I am a newbie in Python. I have a huge csv file of 18 GB and 48 million records. Each record is of 37 Dimensional Vector, recorded at ~1700 Hz. What I am trying to do is applying a sliding window over it using this approach. And for each window I am calculating simple mean
and variance
over that data. For smaller size of data it was fine. But once I tried to calculate it over my actual file it is taking ages. I am using following code:
This code is to subclass the list, to add functionality like deque.maxlen
max_list_size = 3015000 # for samples in 30 mins
sliding_factor = 1005000 # for samples in 10 mins
class L(list):
def append(self, item):
global max_list_size
list.append(self, item)
if len(self) > max_list_size: self[:1]=[]

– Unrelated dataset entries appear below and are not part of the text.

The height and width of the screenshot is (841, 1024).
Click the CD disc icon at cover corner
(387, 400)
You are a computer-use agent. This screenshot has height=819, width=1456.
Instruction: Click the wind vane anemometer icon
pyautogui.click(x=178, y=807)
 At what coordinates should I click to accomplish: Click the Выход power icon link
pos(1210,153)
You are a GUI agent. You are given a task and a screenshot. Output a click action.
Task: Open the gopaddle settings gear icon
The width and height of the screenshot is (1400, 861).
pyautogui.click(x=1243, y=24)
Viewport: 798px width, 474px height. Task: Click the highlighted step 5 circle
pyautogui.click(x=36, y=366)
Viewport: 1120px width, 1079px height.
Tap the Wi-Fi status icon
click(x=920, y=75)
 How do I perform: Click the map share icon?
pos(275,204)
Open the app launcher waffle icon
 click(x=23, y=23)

This function is to calculate mean and variance over my list
def calc_feature(mylist):
print 'mean is ', numpy.mean(mylist)
print 'variance is ', numpy.var(mylist)
This is reading file and calculating feature for every window
def read_mycsv (csv_filepath):
global max_list_size, sliding_factor
mylist = L()
with open(csv_filepath,"rb") as f:
reader = csv.reader(f)
for _ in range(max_list_size):
mylist.append(map(float,reader.next())) # filling records in list
try:
while 1:
calc_feature(mylist)
for _ in range(sliding_factor):
mylist.append(map(float,reader.next()))
except StopIteration:
calc_feature(mylist)
For calculation first window it took 5 mins to respond mean and variance. But it never responded for 2nd window. I am not getting what wrong I am doing. I tried to look over internet as well but I think I am finding in wrong direction.
EDIT
As suggested by @Omada I changed my data structure from list
to deque
and now it is working for next windows as well. I think reading each line in a loop and putting in the deque
is expensive. Is there anyway to read chunk of file at once?